Standard & Poor’s on Monday said that it could downgrade banks with weak cybersecurity, even if they haven’t been attacked.
S&P has yet to downgrade any bank that has suffered a security breach because the cyberattacks so far have not resulted in reputational issues or monetary or legal damages that significantly hurt profits, S&P analysts led by Stuart Plesser wrote in a report.
However, in the future, S&P could downgrade a bank before an actual attack if the credit ratings agency believed that the bank was ill-prepared to withstand such an attack. A downgrade could also come after an actual breach if S&P believed the breach caused significant reputational issues that could result in a major loss of customers or if the monetary or legal losses significantly hurt capital.

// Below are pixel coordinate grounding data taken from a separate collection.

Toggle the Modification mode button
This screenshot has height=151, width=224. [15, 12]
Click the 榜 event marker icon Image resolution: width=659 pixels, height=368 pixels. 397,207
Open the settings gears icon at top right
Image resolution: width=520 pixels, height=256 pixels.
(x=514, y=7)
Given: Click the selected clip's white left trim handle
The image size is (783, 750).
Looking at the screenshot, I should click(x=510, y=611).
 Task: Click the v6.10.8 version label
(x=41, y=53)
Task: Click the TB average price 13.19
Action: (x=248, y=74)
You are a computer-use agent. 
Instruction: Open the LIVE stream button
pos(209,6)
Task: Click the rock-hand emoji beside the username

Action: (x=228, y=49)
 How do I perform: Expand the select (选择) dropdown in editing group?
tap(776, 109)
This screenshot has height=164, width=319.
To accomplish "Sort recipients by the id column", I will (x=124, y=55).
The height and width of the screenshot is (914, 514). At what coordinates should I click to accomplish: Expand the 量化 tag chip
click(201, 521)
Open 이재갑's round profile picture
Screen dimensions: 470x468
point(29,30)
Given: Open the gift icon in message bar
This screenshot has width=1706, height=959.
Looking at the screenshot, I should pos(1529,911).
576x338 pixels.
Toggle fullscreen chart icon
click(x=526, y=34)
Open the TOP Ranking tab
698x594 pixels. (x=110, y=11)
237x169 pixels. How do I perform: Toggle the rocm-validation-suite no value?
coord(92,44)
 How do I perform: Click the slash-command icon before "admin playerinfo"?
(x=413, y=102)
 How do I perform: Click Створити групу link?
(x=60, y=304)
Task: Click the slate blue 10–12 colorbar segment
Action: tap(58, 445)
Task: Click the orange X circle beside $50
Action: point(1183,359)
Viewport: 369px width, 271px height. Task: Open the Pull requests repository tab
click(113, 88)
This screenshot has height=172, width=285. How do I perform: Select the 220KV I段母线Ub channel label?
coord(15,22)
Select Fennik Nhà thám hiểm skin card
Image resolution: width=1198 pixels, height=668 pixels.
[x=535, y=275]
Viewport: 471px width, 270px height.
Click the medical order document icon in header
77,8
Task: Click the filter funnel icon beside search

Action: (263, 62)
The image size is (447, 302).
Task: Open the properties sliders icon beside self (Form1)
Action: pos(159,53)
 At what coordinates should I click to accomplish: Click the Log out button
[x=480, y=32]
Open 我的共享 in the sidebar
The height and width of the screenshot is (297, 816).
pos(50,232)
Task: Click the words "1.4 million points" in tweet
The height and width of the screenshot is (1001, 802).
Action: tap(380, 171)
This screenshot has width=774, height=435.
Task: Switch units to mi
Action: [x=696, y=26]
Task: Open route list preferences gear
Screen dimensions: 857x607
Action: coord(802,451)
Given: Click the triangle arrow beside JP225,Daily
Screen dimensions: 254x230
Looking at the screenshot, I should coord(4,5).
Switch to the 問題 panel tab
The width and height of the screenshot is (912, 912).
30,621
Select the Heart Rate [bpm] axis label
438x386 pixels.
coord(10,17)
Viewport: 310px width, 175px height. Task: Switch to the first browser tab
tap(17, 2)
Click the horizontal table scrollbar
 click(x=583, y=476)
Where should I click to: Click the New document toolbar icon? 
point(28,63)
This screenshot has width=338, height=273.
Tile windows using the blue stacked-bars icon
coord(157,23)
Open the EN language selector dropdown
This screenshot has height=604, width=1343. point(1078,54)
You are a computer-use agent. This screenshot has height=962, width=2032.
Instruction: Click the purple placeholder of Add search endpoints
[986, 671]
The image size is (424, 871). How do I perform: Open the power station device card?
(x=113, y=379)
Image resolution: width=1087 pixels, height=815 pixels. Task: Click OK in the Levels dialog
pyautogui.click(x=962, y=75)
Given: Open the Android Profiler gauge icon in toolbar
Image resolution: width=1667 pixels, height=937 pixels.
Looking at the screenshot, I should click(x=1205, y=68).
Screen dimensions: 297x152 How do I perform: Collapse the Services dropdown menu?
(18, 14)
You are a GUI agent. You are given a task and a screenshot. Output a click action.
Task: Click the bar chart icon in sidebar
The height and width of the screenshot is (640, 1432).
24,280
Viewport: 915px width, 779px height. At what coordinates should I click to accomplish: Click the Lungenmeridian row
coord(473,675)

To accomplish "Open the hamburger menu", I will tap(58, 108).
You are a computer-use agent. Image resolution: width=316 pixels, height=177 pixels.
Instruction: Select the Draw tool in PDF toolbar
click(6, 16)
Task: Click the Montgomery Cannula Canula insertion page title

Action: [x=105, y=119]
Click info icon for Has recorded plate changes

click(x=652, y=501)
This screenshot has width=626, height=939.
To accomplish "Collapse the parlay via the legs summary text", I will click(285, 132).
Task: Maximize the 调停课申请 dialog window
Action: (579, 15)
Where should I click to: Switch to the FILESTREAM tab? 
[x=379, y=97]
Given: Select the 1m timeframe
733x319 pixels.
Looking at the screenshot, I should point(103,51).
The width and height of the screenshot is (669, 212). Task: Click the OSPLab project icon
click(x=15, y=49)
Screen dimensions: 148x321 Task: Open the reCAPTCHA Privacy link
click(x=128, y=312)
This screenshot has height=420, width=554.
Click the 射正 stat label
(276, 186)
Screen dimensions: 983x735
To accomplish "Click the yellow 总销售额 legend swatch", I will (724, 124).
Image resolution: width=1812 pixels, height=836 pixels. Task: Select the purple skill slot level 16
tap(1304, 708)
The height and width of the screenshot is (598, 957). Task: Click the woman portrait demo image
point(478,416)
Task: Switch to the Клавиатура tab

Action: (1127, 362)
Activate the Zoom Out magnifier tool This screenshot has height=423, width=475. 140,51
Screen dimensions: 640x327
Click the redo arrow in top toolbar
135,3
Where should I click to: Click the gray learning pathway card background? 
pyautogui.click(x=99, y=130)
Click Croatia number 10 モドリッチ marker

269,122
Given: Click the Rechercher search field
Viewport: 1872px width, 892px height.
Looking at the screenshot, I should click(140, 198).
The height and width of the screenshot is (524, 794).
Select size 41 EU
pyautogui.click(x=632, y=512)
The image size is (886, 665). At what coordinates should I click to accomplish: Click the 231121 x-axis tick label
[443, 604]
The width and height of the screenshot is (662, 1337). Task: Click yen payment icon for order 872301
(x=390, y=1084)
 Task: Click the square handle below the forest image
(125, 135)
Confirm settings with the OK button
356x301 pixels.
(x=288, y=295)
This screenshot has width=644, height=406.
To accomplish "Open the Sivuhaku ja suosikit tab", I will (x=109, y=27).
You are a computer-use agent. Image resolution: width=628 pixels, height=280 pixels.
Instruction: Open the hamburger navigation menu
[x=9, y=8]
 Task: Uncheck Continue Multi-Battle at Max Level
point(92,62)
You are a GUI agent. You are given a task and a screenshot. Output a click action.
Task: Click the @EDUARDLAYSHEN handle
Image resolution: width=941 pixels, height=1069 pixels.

Should the banking industry as a whole succumb to a series of repeated, serious breaches of security, S&P could also consider whether such developments were sufficient to warrant a worsening industry risk assessment in its banking industry country risk assessments, which the agency uses to set the anchor for its bank ratings.
“We don’t believe any cyberdefense is fail proof,” S&P analysts led by Stuart Plesser wrote in the report. “But a strong, well thought out strategy, coupled with a rapid ability for a bank to understand when its systems have been maliciously penetrated and swiftly take the necessary actions, such as isolating the attack, is key to a successful cybersecurity strategy.”